— Information —
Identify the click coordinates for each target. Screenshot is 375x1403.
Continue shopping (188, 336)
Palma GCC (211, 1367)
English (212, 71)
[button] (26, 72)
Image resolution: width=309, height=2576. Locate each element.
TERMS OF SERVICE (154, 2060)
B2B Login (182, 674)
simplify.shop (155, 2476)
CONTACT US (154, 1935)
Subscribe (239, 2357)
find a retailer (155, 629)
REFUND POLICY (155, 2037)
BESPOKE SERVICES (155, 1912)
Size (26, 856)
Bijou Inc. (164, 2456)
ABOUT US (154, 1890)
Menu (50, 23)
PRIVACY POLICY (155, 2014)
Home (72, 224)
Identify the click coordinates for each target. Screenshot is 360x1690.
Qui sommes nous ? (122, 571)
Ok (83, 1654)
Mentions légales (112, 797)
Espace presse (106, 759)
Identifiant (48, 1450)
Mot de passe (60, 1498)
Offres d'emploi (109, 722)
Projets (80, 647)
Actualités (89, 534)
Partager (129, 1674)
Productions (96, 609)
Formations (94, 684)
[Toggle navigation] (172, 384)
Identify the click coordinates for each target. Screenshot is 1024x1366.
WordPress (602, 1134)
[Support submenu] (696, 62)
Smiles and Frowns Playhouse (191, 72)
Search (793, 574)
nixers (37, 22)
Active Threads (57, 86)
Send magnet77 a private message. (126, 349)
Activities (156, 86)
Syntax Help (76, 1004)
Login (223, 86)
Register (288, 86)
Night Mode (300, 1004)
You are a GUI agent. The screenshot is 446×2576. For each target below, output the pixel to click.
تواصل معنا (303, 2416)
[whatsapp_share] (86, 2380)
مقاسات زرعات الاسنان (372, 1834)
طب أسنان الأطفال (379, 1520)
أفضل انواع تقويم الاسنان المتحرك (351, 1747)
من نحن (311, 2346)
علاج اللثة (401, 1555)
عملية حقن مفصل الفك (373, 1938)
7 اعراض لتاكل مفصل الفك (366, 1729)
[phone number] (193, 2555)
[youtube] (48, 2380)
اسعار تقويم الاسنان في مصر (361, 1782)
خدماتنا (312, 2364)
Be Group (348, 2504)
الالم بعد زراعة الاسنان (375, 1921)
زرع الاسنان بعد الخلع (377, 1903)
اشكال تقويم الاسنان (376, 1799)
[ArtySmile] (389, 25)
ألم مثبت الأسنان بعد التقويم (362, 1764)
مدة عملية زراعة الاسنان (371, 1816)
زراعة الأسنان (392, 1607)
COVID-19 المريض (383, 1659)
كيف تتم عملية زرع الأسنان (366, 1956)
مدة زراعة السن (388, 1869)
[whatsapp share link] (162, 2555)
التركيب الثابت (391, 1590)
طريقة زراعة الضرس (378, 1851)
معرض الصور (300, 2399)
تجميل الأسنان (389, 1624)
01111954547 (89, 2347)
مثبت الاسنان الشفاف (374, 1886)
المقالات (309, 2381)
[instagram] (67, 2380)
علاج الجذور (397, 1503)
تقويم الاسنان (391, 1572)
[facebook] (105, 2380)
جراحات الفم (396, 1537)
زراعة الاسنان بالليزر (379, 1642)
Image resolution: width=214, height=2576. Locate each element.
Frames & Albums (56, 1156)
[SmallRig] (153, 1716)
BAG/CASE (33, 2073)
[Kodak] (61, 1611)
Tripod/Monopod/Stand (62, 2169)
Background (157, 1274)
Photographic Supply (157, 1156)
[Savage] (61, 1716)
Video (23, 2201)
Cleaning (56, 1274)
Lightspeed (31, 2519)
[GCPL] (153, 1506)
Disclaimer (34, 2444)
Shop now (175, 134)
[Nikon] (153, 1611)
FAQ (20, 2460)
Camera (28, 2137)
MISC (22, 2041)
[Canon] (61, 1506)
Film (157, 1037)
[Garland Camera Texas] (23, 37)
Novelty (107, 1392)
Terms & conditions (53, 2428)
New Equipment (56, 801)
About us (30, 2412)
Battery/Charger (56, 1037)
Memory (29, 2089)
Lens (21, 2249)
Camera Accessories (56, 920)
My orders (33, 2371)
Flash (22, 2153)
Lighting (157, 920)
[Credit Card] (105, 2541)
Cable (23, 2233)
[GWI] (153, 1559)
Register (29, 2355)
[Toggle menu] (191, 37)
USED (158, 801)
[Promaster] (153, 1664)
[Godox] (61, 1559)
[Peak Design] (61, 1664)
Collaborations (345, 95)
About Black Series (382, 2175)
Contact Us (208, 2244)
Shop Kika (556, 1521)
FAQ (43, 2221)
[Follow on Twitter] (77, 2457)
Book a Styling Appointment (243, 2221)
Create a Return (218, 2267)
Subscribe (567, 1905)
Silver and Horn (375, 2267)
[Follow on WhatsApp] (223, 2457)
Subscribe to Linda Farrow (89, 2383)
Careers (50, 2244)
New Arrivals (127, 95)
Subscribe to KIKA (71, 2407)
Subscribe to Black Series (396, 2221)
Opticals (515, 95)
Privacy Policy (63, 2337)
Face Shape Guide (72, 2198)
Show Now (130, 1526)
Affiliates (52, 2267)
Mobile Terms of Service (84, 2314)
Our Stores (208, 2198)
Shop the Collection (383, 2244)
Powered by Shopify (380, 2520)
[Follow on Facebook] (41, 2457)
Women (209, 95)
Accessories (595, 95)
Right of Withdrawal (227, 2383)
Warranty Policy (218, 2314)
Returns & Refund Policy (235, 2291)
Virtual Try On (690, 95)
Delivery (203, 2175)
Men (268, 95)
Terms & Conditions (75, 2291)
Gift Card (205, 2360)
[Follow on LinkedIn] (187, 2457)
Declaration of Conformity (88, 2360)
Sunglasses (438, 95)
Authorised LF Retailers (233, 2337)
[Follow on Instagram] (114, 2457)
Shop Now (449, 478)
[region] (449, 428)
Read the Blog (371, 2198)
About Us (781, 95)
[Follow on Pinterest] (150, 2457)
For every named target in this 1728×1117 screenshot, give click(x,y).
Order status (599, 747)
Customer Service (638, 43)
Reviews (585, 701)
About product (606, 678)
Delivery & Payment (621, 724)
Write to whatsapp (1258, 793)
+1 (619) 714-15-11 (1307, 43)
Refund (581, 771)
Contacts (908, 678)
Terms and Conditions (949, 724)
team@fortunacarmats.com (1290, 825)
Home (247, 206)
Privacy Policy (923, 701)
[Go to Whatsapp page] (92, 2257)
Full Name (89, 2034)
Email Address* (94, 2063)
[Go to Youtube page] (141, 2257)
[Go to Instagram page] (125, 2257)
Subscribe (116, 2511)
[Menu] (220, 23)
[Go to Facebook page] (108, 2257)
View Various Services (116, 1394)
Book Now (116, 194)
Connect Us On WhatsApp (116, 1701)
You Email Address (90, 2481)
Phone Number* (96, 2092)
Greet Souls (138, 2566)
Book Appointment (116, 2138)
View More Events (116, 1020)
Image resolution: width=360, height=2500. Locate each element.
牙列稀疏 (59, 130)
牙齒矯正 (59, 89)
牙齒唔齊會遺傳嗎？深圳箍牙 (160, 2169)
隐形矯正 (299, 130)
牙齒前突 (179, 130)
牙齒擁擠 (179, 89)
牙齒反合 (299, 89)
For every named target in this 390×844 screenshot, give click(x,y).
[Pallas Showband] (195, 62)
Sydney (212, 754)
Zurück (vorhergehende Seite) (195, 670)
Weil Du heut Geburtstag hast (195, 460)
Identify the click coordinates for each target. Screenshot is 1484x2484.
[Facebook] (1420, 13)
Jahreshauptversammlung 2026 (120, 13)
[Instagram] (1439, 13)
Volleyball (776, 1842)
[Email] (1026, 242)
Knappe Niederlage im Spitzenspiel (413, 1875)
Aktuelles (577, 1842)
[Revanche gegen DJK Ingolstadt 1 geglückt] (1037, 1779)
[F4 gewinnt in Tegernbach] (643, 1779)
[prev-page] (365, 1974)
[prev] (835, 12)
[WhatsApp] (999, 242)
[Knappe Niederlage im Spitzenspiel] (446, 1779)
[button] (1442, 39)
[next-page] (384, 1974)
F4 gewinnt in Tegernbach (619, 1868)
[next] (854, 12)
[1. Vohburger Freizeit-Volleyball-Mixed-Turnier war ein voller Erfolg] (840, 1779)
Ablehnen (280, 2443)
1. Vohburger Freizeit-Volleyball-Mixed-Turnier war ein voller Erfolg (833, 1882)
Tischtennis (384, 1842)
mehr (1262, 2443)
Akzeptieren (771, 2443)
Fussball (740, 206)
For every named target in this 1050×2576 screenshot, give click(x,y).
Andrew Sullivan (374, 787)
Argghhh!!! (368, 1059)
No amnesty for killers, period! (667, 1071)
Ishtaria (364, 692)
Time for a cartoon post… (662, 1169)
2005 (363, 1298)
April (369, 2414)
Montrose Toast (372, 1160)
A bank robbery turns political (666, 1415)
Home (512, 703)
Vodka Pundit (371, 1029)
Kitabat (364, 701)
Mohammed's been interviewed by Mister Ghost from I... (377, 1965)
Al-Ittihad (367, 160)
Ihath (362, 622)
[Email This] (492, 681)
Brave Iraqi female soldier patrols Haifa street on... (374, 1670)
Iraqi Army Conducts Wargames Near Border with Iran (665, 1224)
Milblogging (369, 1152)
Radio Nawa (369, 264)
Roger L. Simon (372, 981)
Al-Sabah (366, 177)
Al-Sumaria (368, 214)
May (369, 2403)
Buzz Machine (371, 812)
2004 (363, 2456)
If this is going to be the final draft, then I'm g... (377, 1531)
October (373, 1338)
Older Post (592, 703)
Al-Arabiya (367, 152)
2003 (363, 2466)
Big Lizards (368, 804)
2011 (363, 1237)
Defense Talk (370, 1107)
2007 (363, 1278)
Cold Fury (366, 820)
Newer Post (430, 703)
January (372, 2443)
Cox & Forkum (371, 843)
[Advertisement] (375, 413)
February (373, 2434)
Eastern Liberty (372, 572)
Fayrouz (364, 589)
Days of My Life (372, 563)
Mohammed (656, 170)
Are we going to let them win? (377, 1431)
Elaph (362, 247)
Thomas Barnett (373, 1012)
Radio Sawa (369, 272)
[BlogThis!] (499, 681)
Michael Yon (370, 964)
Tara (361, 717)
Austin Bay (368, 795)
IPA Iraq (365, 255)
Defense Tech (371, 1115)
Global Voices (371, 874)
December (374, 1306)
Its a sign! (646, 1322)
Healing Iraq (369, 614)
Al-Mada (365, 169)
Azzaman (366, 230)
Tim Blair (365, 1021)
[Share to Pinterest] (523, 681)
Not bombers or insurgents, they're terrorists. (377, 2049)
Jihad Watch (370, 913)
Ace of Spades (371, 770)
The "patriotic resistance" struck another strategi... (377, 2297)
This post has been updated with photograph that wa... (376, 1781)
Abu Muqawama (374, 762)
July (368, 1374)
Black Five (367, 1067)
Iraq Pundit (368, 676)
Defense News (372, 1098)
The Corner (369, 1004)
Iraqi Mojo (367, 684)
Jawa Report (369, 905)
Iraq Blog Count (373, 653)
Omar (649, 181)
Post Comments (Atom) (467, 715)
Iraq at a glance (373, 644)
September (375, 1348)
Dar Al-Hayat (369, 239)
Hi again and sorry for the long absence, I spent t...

— Aim of the exercise —
Return a word-for-word copy of the lines above from the one holding "Memory (29, 2089)" through the one holding "Privacy Policy (63, 2337)", with both of them included and nothing besides.

— Response —
Memory (29, 2089)
Lens (21, 2249)
Camera Accessories (56, 920)
My orders (33, 2371)
Flash (22, 2153)
Lighting (157, 920)
[Credit Card] (105, 2541)
Cable (23, 2233)
[GWI] (153, 1559)
Register (29, 2355)
[Toggle menu] (191, 37)
USED (158, 801)
[Promaster] (153, 1664)
[Godox] (61, 1559)
[Peak Design] (61, 1664)
Collaborations (345, 95)
About Black Series (382, 2175)
Contact Us (208, 2244)
Shop Kika (556, 1521)
FAQ (43, 2221)
[Follow on Twitter] (77, 2457)
Book a Styling Appointment (243, 2221)
Create a Return (218, 2267)
Subscribe (567, 1905)
Silver and Horn (375, 2267)
[Follow on WhatsApp] (223, 2457)
Subscribe to Linda Farrow (89, 2383)
Careers (50, 2244)
New Arrivals (127, 95)
Subscribe to KIKA (71, 2407)
Subscribe to Black Series (396, 2221)
Opticals (515, 95)
Privacy Policy (63, 2337)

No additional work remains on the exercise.